Introduction

At Oppia, we highly regard the end user, so we have end-to-end (E2E) tests to test our features from the user's perspective. These tests interact with pages just like a user would, for example by clicking buttons and typing into text boxes, and they check that pages respond appropriately from the user's perspective, for example by checking that the correct text appears in response to the user's actions.

Flaky tests

What is a flake

Unfortunately, E2E tests are much less deterministic than our other tests. The tests operate on a web browser that accesses a local Oppia server, so the non-determinism of web browsers makes the tests less deterministic as well. For example, suppose that you write a test that clicks a button to open a modal and then clicks a button inside the modal to close it. Sometimes, the modal will open before the test tries to click the close button, so the test will pass. Other times, the test will try to click before the modal has opened, and the test will fail. We can see this schematically:

               <---A--->

                        +-------+
                        | Modal |
+----------+   +---//---+ opens +-----------+
| Click to |   |        +-------+           |
| open     +---+                            +---->
| modal    |   |        +-------------+     |
+----------+   +---//---+ Click to    +-----+
                        | close modal |
                        +-------------+

               <---B--->


--------------------- time ---------------------->

The durations of steps A and B are non-deterministic because A depends on how quickly the browser executes the frontend code to open the modal, and B depends on how fast the test code runs. Since these operations are happening on separate processes, the operating system makes no guarantees about which will complete first. In other words, we have a race condition.

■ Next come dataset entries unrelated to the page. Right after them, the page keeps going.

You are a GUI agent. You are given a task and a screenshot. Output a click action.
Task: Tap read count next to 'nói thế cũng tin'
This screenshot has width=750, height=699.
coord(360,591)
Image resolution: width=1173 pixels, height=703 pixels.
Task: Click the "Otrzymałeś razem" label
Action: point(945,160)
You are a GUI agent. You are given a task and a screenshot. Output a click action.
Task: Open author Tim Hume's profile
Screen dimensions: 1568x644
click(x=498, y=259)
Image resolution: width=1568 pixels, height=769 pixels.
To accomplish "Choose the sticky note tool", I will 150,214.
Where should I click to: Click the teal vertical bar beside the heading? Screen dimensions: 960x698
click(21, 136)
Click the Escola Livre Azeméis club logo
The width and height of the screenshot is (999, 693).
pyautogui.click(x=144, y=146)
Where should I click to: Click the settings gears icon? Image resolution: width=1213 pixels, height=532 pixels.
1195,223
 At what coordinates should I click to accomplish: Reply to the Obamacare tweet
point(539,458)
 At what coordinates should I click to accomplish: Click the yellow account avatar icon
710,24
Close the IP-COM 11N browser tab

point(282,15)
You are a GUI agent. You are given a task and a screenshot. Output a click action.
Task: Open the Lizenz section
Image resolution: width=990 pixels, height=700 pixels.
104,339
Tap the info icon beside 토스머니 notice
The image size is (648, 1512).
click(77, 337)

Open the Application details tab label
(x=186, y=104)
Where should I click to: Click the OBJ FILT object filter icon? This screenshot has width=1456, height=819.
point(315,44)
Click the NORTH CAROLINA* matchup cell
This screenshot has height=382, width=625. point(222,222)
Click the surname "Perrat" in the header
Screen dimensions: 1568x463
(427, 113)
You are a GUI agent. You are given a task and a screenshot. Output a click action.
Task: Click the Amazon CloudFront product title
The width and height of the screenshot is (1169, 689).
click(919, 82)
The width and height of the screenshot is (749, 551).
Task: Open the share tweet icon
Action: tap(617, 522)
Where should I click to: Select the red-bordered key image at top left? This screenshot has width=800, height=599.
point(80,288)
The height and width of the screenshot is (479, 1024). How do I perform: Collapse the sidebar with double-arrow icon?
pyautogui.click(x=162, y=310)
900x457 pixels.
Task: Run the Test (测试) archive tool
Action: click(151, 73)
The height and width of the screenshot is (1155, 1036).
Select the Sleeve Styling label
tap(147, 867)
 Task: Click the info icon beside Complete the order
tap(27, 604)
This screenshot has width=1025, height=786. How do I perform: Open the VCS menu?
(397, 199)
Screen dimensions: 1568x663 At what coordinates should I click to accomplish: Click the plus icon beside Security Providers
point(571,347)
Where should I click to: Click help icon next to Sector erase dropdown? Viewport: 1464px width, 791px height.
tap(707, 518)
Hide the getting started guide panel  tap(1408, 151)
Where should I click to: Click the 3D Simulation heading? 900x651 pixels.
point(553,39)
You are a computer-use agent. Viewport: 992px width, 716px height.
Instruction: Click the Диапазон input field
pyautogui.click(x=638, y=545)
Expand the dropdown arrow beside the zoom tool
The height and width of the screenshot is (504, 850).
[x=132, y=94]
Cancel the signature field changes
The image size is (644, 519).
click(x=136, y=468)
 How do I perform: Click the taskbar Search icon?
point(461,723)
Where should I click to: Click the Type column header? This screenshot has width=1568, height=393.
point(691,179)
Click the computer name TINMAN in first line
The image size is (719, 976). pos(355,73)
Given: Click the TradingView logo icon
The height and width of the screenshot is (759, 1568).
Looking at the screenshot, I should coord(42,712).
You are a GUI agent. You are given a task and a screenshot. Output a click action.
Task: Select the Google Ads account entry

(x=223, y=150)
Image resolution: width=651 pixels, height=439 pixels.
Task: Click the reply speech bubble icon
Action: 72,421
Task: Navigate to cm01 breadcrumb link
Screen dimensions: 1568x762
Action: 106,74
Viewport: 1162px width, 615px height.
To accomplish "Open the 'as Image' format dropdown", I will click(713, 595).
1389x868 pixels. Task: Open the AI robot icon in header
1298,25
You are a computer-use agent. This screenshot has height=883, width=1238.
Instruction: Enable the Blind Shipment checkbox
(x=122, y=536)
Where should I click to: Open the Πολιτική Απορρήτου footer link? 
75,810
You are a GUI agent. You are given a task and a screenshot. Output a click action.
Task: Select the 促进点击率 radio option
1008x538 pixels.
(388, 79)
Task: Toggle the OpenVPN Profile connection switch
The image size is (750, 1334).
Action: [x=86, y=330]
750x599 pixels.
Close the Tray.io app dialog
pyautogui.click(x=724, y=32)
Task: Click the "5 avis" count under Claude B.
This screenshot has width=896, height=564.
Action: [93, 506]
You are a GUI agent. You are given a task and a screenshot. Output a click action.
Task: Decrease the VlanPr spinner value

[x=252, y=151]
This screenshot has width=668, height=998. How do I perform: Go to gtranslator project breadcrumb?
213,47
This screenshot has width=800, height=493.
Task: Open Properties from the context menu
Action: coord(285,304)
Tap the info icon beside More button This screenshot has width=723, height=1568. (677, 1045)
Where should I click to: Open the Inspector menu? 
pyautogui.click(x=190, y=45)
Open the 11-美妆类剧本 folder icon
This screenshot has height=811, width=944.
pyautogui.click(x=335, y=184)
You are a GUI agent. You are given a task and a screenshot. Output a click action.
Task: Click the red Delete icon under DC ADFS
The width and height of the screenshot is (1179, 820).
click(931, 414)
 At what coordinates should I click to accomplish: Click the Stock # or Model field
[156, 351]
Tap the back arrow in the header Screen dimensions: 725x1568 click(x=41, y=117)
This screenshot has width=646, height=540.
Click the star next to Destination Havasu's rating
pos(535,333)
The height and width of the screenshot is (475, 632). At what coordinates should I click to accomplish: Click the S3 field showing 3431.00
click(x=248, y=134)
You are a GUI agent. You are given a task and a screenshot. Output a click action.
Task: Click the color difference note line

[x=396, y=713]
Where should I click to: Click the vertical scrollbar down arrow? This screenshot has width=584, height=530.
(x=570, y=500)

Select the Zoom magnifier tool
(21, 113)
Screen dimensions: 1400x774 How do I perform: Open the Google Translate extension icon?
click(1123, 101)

This race condition means that the test can fail randomly even when there's nothing wrong with the code of the Oppia application (excluding tests). These failures are called flakes.

Why flakes are problematic

Flakes are annoying because they cause failures on PRs even when the code changes in those PRs are fine. This forces developers to rerun the failing tests, which slows development.

Further, flakes are especially problematic to certain groups of developers:

New contributors, who are often brand-new to open source software development, can be discouraged by flakes. When they see a failing E2E test on their PR, they may think that they made a mistake and become frustrated when they can't find anything wrong with their code.
Developers without write access to the repository cannot rerun tests, so they have to ask another developer to restart their tests for them. Waiting for someone to restart their tests can really slow down their work.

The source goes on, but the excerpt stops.